A physician and a crackpot amateur mathematician from Solitude, Indiana named Dr. Edwin J. Goodwin thought that he had “solved” pi to the last digit - and none of this irrational numerical horse feathers for him!  He decided to make Pi his own personal private property by copyrighting it.  But in order to profit from his discovery (you know how wealthy the Pythagoras estate is) Dr. Goodwin needed a legal endorsement. And rather than subject his brainchild to the vagaries of the copyright peer review, the good doctor instead offered his theory as an accomplished fact to the local politicians. The proposal, Indiana House Bill 246, “…an act introducing a new mathematical truth and offered…to be used only by the State of Indiana free of cost…provided it is accepted and adopted by the official action of the Legislature…”. this insanity actually made it through the Committee on Canals and Swamps (Perfect place for it!) in record time, and was passed by the full Indiana house on 5 February, 1897, by a vote of 67 to 0.  Who says politicians don't spend time on important issues?
Unfortunately, in the Indiana Senate some wiseacre showed the bill to a visiting Purdue party- pooper, Professor of Mathematics C.A. Waldo.
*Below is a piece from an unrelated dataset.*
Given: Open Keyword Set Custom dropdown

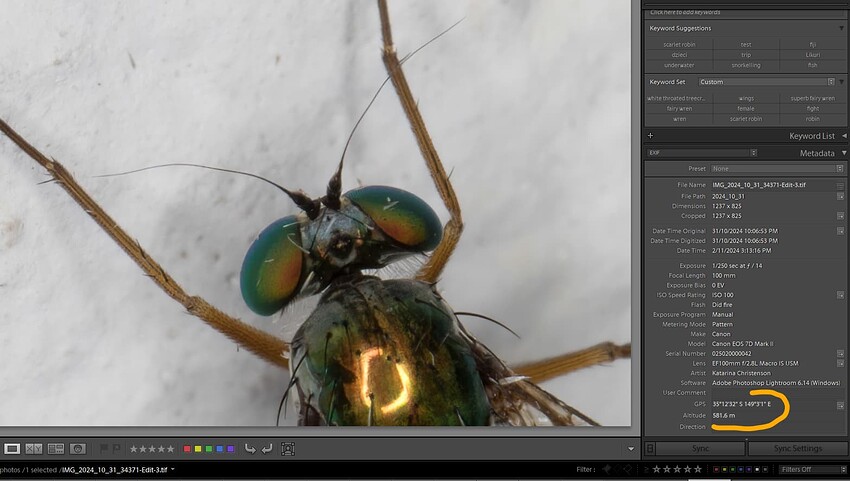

And now we at last know where Waldo was, at least in 1897. The lawmaker asked if the professor would like the honor of meeting the amazing Dr. Goodwin, and Professor Waldo replied that he already knew all the lunatics he cared to know, thank you very much. And with that comment Dr. Goodwin’s brief bubble of fame was burst. On 12 February, 1897 any further vote on the bill to copywrite the perfect definitive solution to Pi was postponed indefinitely.  Hoosier lunatics have since moved on to more productive fields.
It was not a victory for logic so much as an avoidance of a victory for ignorance, which is pretty much the same thing that happened in Tennessee about 30 years later when they tried to make evolution illegal. Don't tell the whales. They'll have to go back to being dogs. 
Still pi remains one of the most popular mathematical equations, if mostly poorly appreciated by those of us who aren’t trying to generate a random number or navigate a jet plane across the North Pole, or predict the next stock market bubble, or launch a satellite, run a radio station, process an X-ray or a Cat-scan, drive a submarine, drill for oil, purify gold or etcetera, etcetera, ad infinitas, add infelicity.
Just trust me, and always trust pi. It lifts your spirit, gives you a sense of security and keeps your circles on the square. To share it just try singing..."Pi, Pi, Me oh my, Nothing tastes sweet, wet, salty and dry, all at once, ...oh my, I love pi!